A última informação do filme, curiosamente, é passada durante os créditos finais, indicando como o vírus se dissemina pelo mundo, levado de aeroporto em aeroporto por inocentes contaminados. Está explicado: a era dos homens termina e, em seu lugar, os seres mais evoluídos são os macacos, que se reproduzem e assumem o comando.
É uma metáfora, recordemos. Se não os macacos, poderia ser outra categoria de seres. Para refletir.
Ah, sim, o filme é sensacional.
A 20th Century Fox anunciou para maio de 2014 uma continuação do filme, sob o sugestivo título de Dawn of the planet of the apes.
4 comentários:
Gostei da resenha do filme, mas quanto a sua metáfora com o sistema prisional, só tenho a dizer que o César diversos outros macacos do filme possuem um senso de humanidade muito maior que diversos enclausurados que "foram empurrados para a brutalidade". Veja o caso da menina assassinada em SP: "ela reagiu e é isso que acontece com quem reage (um dá de ombros e o outro comparsa dá uma risadinha)", coisa que nenhum dos macacos dá a impressão de passar. Enfim, esse é um mundo em que não seria bom viver.

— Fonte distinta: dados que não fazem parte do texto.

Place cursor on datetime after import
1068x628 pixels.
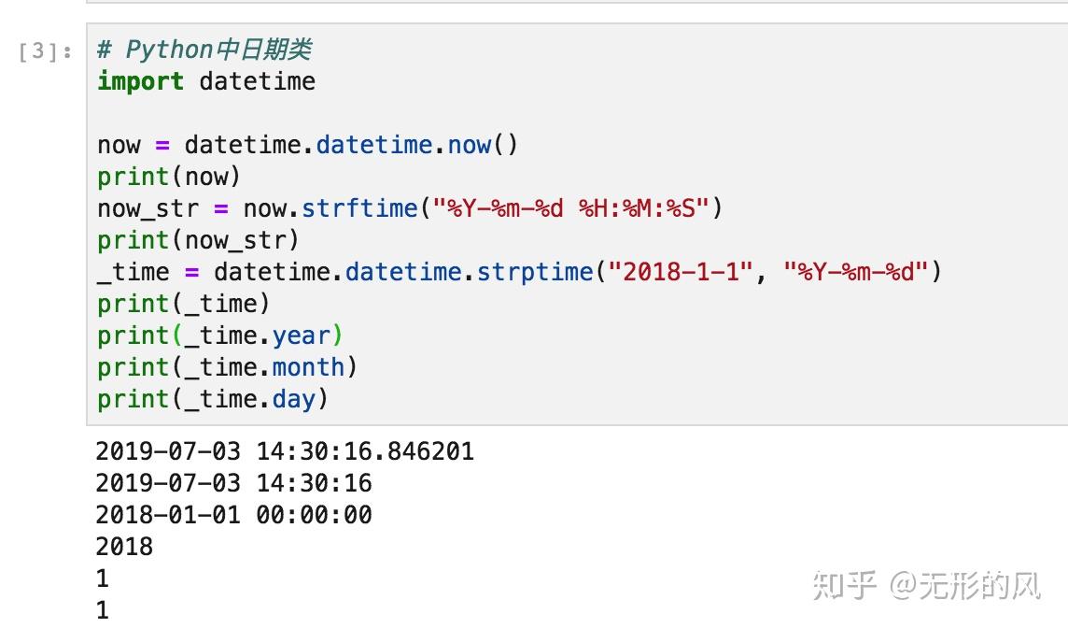[x=258, y=82]
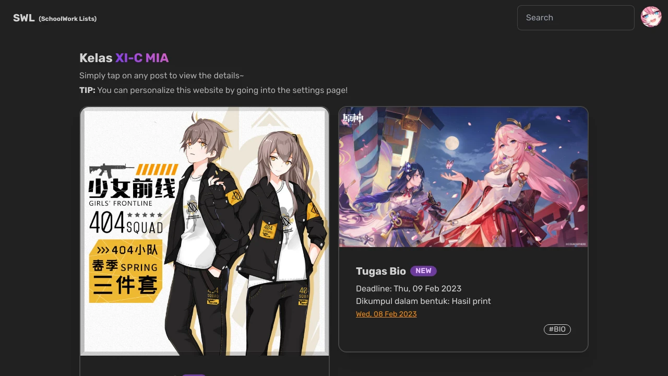The image size is (668, 376).
Task: Click the partially visible badge under 404 Squad card
Action: 194,374
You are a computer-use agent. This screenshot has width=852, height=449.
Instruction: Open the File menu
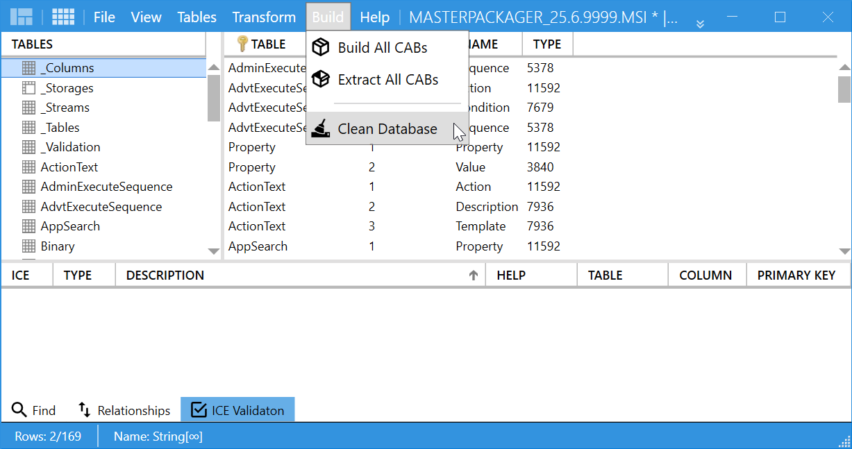tap(104, 16)
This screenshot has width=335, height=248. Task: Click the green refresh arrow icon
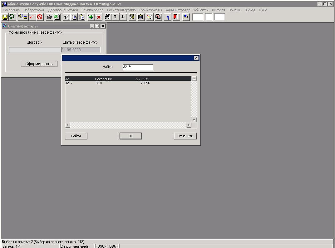12,17
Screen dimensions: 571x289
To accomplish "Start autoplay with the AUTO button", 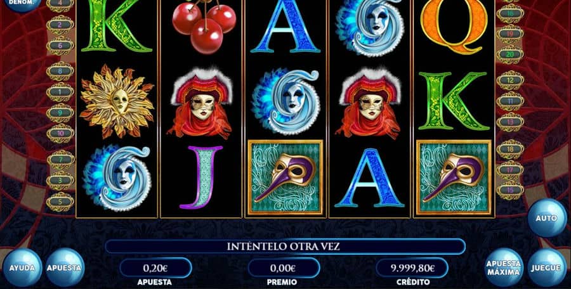I will click(x=547, y=217).
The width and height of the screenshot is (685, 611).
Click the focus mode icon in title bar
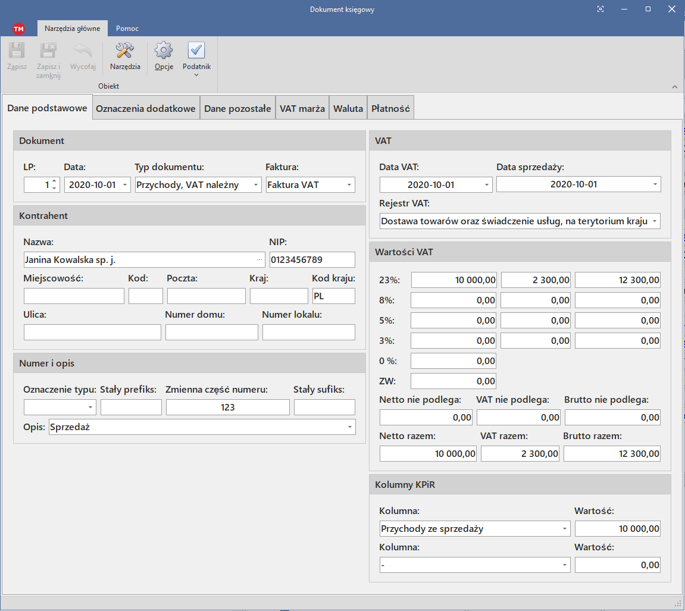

conheço a cara do Andy Serkis, haha. Ele interpretou o produtor musical Martin Hannett no surreal filme 24 Hour Party People, que retrata boa parte da cena musical da cidade de Manchester nos anos 80, com enfoque no meu querido Joy Division e nos Happy Mondays :)
Os Smiths, pena, não aparecem, mas o filme explica o porquê...
Das 10h50, realmente, não parece haver linearidade no nível evolutivo dos espécimes de espécies diferentes.
Caio, no terceiro filme da trilogia "O senhor dos aneis", Andy Serkis aparece de cara limpa, embora caracterizado como um hobbit, interpretando Sméagol, que se tornará Gollum. Portanto, todos os fãs do filme conhecem a cara dele, a despeito de, talvez, desconhecerem esse detalhe.
Desconheço esse filme que mencionas. Parece interessante para fãs do estilo musical, não?
Embora deixe meio glorificados personagens autodestrutivos (uma das críticas que tenho a Clube da Luta), é um filme divertido, mas de fato é complicado encontrá-lo fisicamente, mesmo em cópias piratas. Mas é facilmente disponível na internet, assim como suas legendas em português. Vez ou outra passa em algum Telecine. Também é conhecido como "A Festa Nunca Termina".
Há também o filme Control, relato bem cru especificamente sobre o Ian Curtis. Já o vi pela Fox. O diretor, ex-fotógrafo da banda, já havia dirigido o clipe da música "Atmosphere".